必要な作業:
• A. コンテキストについての文章から、販売者が興味を持つとされている情報をすべて書き出してください。
• B. コンテキストについての文章を読んで、次の質問に答えてください。
(i) 行は、データベースでは何に相当しますか。
(ii) 入力フォームには、一度に何行分の情報を表示できますか。
(iii) 1つのコンテキストは、いくつのエンティティと対応させる必要がありますか。
• C. 次の文がコンテキストについての文章の内容と合っているかどうか、「はい」か「いいえ」で答えてください。それぞれ、決め手になる文章の言葉をそのまま引用してください。
(i) コンテキサーでは、エンティティを直接変更できる。
(ii) 一つの要素には、複数の属性を持たせられる。
(iii) 表形式では、一画面に一行分の情報しか表示できない。

提供された文章:
* * *

コンテキストとは、場面や状況に即した見せ方で情報を表現するための形式です。

コンテキストは、主に項目と行で構成されています。項目とは、コンテキストが持つ情報の格納単位で、項目名とデータ型を持ちます。データベースにおけるテーブルのフィールドに相当します。行は、コンテキストが持つ実際の情報の件数で、それぞれの行には項目数分の値を持てます。データベースにおけるレコードに相当します。

例えば「机」という物が持つ情報を使って概念を説明します。消費者にとっては、自分が使う物についての大きさや色、価格などの情報に興味があり、製造者にとっては、製造するすべての物についての寸法や素材、製造原価などの情報に興味があります。さらに、販売者にとっては自分が販売する物についての卸価格や販売価格、利益率、納期などに興味があります。このように、同じ物でも、立場や役割によって興味がある情報の項目や、その対象の件数は異なります。コンテキサーの業務アプリでは、コンテキストを定義することで、担当者の立場や役割に即した情報の件数や項目を見せ方として選べます。

エンティティとは

エンティティとは、コンテキストが扱う情報の実体です。 コンテキストは実体(データ)を持たず、コンテキストに対応するエンティティが実体を持っています。コンテキストは、エンティティが持つ要素を役割に即して取捨選択して表現します。

エンティティは、主に要素と属性で構成されています。要素は、実体としての意味を持つ最小単位です。属性は、一つの要素が持つ値の区分けです。一つの要素には複数の属性を持たせられます。

コンテキストは必ず1つのエンティティとだけに対応させる必要があります。なお、1つのエンティティは、複数のコンテキストと対応付けられます。また、コンテキサーでは、エンティティを直接見たり変更したりできず、必ずコンテキストを通じて操作する必要があります。

概念としてエンティティを説明すると、エンティティは記憶装置(メモリ)へ格納するのに都合の良い形式と位置づけられます。コンテキストは立場や役割によって変化しますが、エンティティはコンテキストとは無関係に、計算機で扱いやすく分類しやすい形式で保存するためのものとして考えます。


コンテキストには、用途に応じてパネル用・入出力用・作業用の3種類があります。

パネルコンテキスト

担当者が利用する画面や帳票など表示を伴ったコンテキストをパネルコンテキストと呼びます。

パネルコンテキストには、入力フォームと表形式のどちらかまたは両方を表示でき、業務内容に応じて設計者が画面デザインを選べます。入力フォームは、テキストボックスやチェックボックスなど、GUI部品が配置された画面です。入力フォームには、一度に一行分の情報を表示できます。表形式は、横が項目、縦が行で構成されたグリッド形式の画面です。表形式には、一画面に複数の行の情報を表示させられます。

パネルコンテキストを単に「パネル」と表記することもあります。

入出力コンテキスト

入出力コンテキストは、CSVファイルやデータベースなど外部のデータソース(入出力先)の固有の事情に対応したコンテキストです。コンテキサーでは、ほぼすべてのデータを、入出力コンテキストを通じて、読み込んだり書き込んだりします。

* * *

提供された資料:
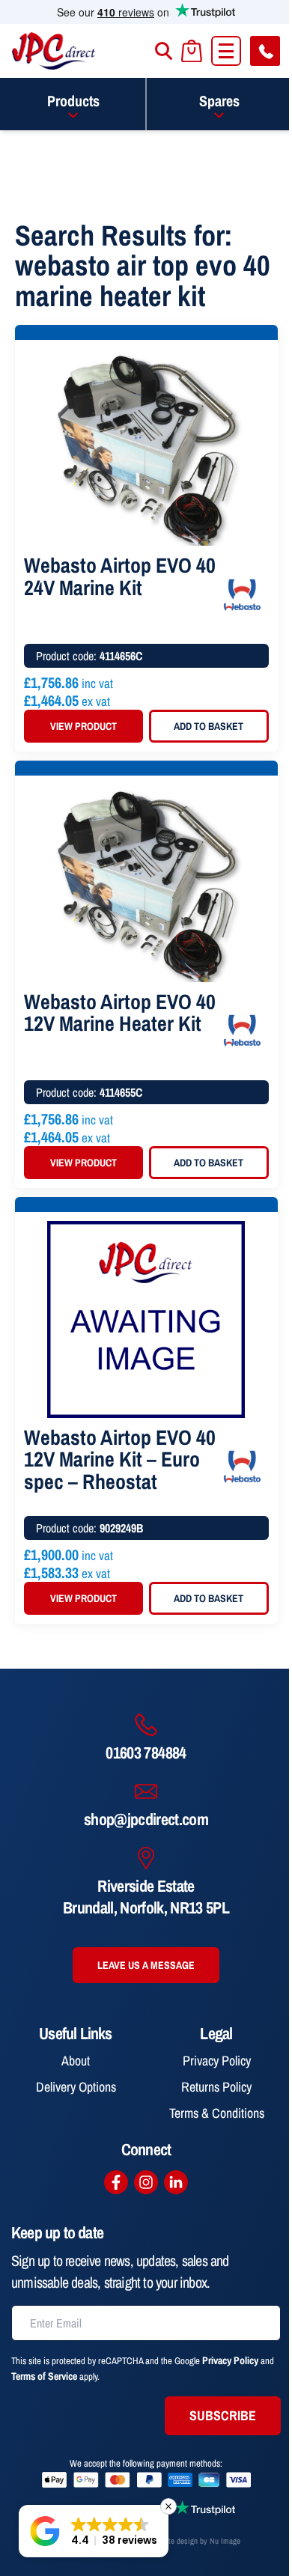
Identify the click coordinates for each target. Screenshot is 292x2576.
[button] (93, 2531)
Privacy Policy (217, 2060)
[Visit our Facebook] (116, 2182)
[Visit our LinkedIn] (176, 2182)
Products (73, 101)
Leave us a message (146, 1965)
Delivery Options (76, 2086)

* * *

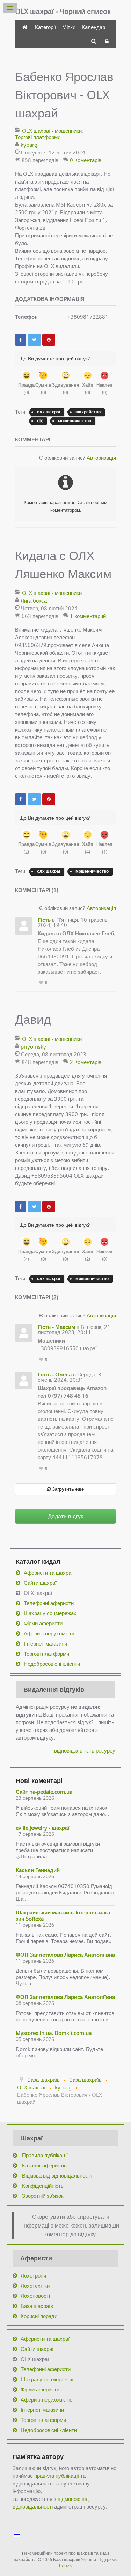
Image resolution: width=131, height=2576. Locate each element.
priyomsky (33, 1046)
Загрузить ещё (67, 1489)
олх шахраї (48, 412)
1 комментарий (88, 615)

* * *

作業ごとの答え:
• A. 卸価格、販売価格、利益率、納期

• B.
(i) レコード
(ii) 一行分
(iii) 1つ

• C.
(i) いいえ。「コンテキサーでは、エンティティを直接見たり変更したりできず、必ずコンテキストを通じて操作する必要があります」
(ii) はい。「一つの要素には複数の属性を持たせられます」
(iii) いいえ。「表形式には、一画面に複数の行の情報を表示させられます」